I have trained my boys to "stop and stay" as the door opens. The door is held for a couple of beats and then they are "released" to exit the house. That will slow them down.


----------



## sirfishmaster (Aug 21, 2008)

ok, well that will not solve the problem of RUNNING off the deck...he already stays and allows us to go out first....but how to stop him from running off the deck?

thanks for the reply though 


DJ


----------



## SunCzarina (Nov 24, 2000)

Handsome dog you have! You could try nailing stair treads on so he can get some traction and put a nonskid carpet at the bottom of the stairs. I don't think chasing the squirrels is something that can be corrected







'Squirrel!!!' is Morgan's command to run around like a nut.

When Morgan was younger, she never used the stairs to get outside - she flew over them.

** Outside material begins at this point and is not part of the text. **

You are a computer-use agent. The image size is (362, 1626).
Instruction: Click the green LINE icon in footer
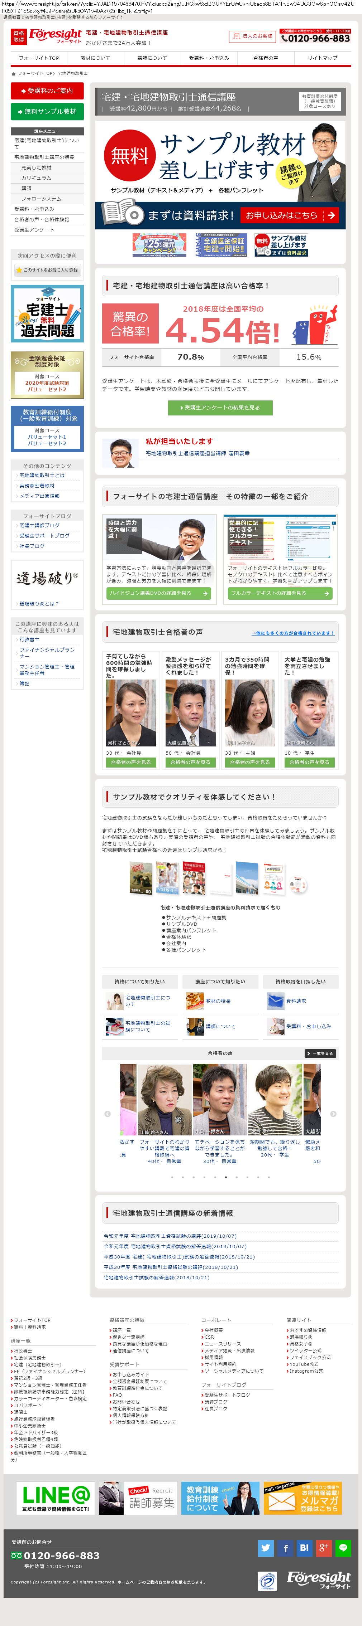pos(343,1548)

She was about 6 when she started actually walking down the stairs to go out. 

My stairs are inside so they weren't wet but they did have lino on them. When I redid the mudroom, I put carpet treads on the stairs.


----------



## GunnersMom (Jan 25, 2008)

_You could try nailing stair treads on so he can get some traction and put a nonskid carpet at the bottom of the stairs._

That's what we ended up doing for our guys. With them it's not furry little rodents, it's a mad dash to Gunner's favorite outside toy. Riley tries to get to it first and Gunner tries to beat him to it, so it's mayhem. They usually clear the steps altogether, but we put the stair treads on for those times when they actually hit a step or two. 

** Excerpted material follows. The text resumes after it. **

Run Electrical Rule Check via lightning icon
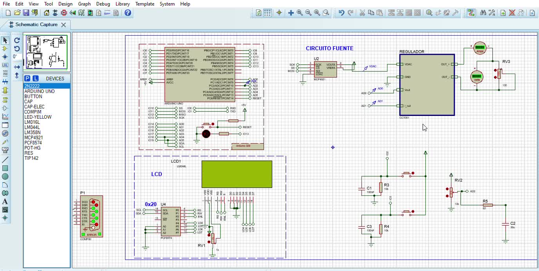 point(532,13)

I'm no expert in training.







Far from it! But the only other thing I can think of is to take him out on a leash and teach him to walk down the steps. Release him once he's at the bottom. That might work, but of course the first time he realizes that he's not being held back, he may just bolt again. 
Good luck!
Beautiful boy, by the way!


----------



## acurajane (May 21, 2008)

I have had issue with that too. I have resorted to hour long door walking lessons,as I call them. When they learn to walk through a door with you in mind then that should take away the interest from darting out and chasing little critters


----------



## sirfishmaster (Aug 21, 2008)

thanks for the compliments..he is actually very obediant other than this issue..i will try some of this, my wife is actually the one worried BUT thats cause she is the one seeing it! 
I KNOW exactly what you mean Gunnersmom, i have a cattle dog mix that wont use the stairs at all...she just runs and jumps off under the railing....for ahwile is was quite funny watching them dart out...and my GSD thinks he is the same size as her and took him ahwile to realize NOT to follow her and to use the stairs....

DJ


----------



## GSDOwner2008 (Jan 19, 2008)

You could have him sit - stay as you walk out the door. Have him on a leash, and use the command "Leave It" when he sees a squirrel.

How I teach Leave It (if he doesn't know the command)

Take a treat (anything works, cheese or cooked chicken, hotdogs, any treat will do) and toss it on the floor in front of the dog. Have other treats in your other hand. Automatically the dog should go after the treat. Once he does, cover the treat up with your free hand. Say the command "Leave It" and wait for the dog to completely ignore the treat. Once he does, say the command once more, and treat from your hand, not the floor. Repeat until this command is strong. Ideally you would train this without distractions, and work up to them. Good Luck!


----------



## lcht2 (Jan 8, 2008)

> Originally Posted By: GSDOwner2008You could have him sit - stay as you walk out the door. Have him on a leash



diddo!


----------



## 3K9Mom (Jun 12, 2006)

I did basically the same as everyone else. I have beagles along with my GSD. They're actually even worse than GSDs, if you can imagine. So I leash dog. Put dog in a sit/stay. Open door. Make a TON of noise (to warn critters that you're coming out). I do this by hooraying about what a good dog my dog is being in his sit/say, then thumping a bit on the deck as I walk out on the deck before him. 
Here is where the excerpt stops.